Abstract: | 職棒比賽非常注重數據收集及分析,因此每場比賽都會產生大量可供分析的數據。資料探勘技術是一項可在浩瀚的資料中分析出關鍵結果的電腦分析技術,以此技術來處理職棒的資料,不但可獲佳效,更可免去人工分析所產生的錯誤。本研究目的即是利用資料探勘的技術預測美國大聯盟職棒賽事之勝負與得分。
本研究以美國職棒大聯盟30支隊伍在2000到2012年所有例行賽賽事為研究對象,投入之變數,為各隊賽前十場比賽野手與投手各項表現之加總平均數。首先使用「皮爾森積差相關分析」除去與勝負較無相關之變數與具有複共線性之變數,以挑選出適當之投入變數,再利用「類神經網路」中的「倒傳遞網路」將挑選出之變數投入並建立模型。以前100場作為模型之訓練集,剩下62場投入模型之鑑效,取得比賽之預測比分後,再和實際比賽結果和賭盤之盤口作比較。
實證結果利用產出之模型得到之主客隊預測比分,再與運動彩券的大小、勝分差、讓分盤口比較後,證實本研究所提出的模型有較佳的預測準確率。後續研究者或可改變投入之變數值,再代入本研究提出的模型,應可提升預測的準確率。
Professional baseball games emphasize data collection and analysis because each game provides plenty of data that needs to be analyzed. Data mining methods involve computer analysis techniques with which a crucial outcome can be found from a huge amount of data. The data mining techniques thus can be used to efficiently analyze the data of professional baseball and also avoid the mistakes often caused by manual analysis. This study aims to predict the outcome and scores of professional baseball games in MLB.
The data of the study are all the regular season games from 2000 to 2012 of thirty teams in MLB. The variables are the average statistics of both the fielders’ and the pitchers’ performances in the last ten games. First, we used the Pearson product-moment correlation coefficient to delete the unrelated variables and variables of multicollinearity and to select the suitable variables. Then we applied the Back Propagation Network (BPN) of the artificial neural network to build a model for the selected variables. The first 100 games served as the training set of the model while the later 62 games as the validation set. After obtaining the predicted scores of each game, we compared them to the real outcome of the games and the money line.

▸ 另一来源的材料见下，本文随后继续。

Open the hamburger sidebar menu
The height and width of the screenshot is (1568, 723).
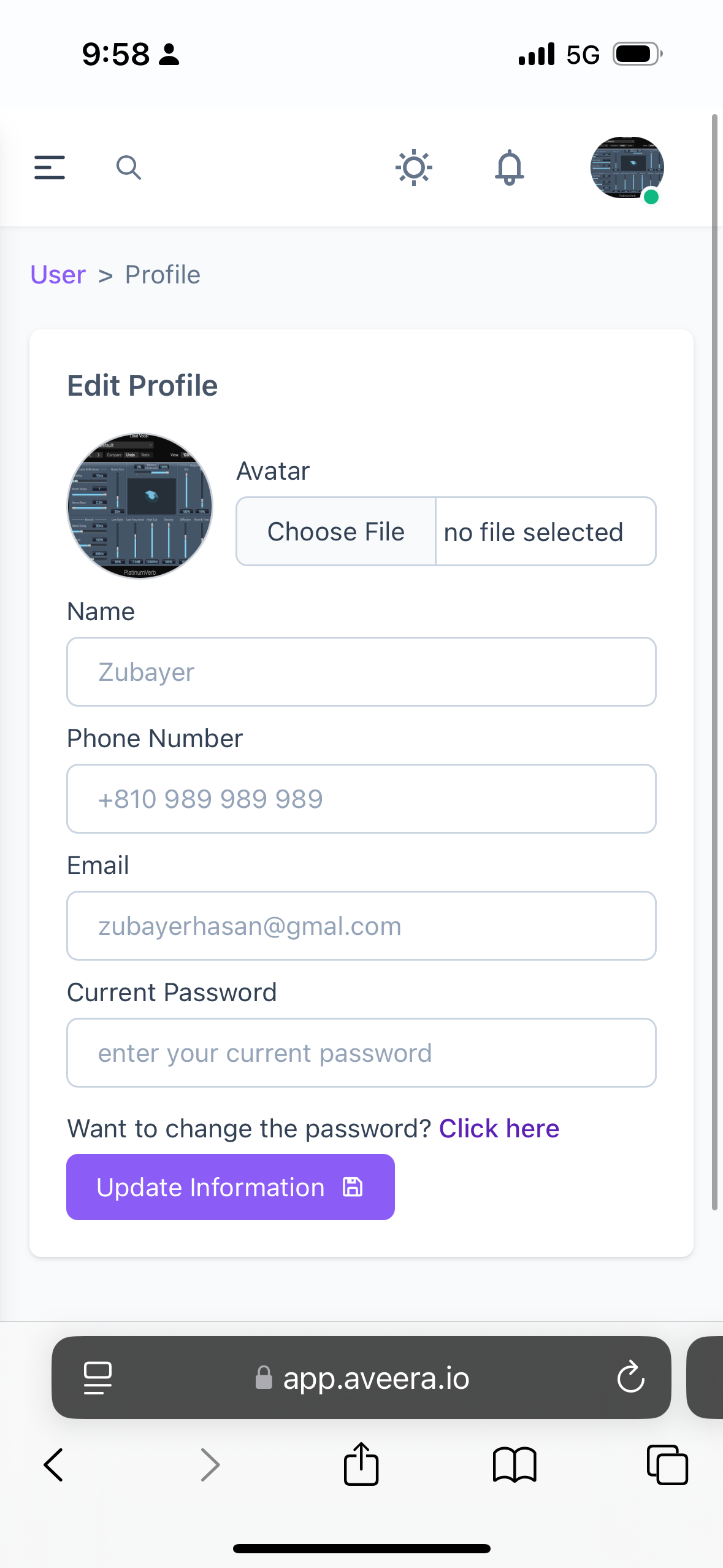(50, 167)
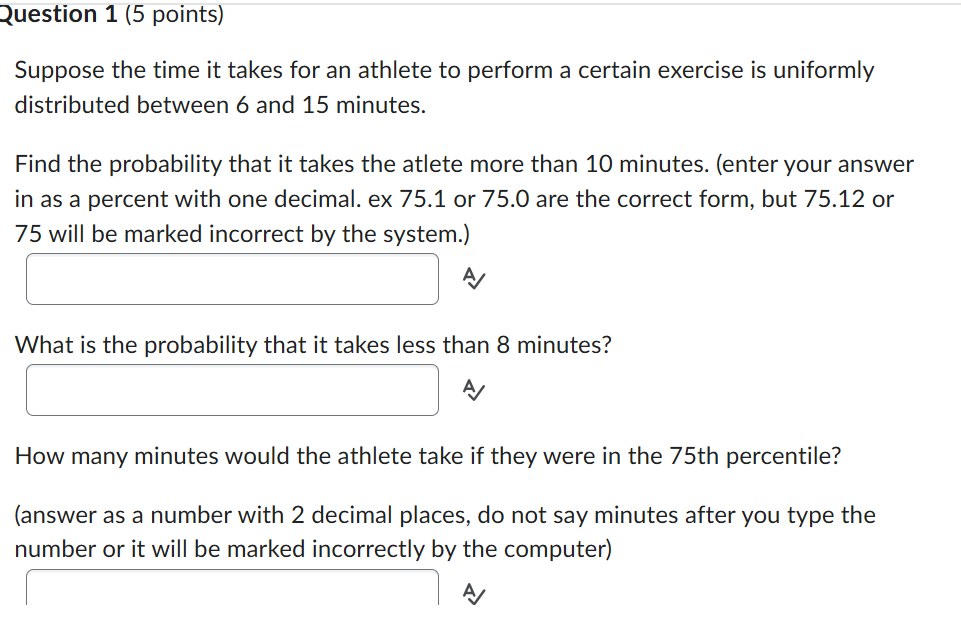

After using the output model to predict the scores of the host and the guest, we further compared them with the real outcome, run line, and money line of sports gambling. The experimental results have proven that the model of this study provided better prediction accuracy. Follow-up researchers may consider using different variables for the model to improve the accuracy of the predictions. |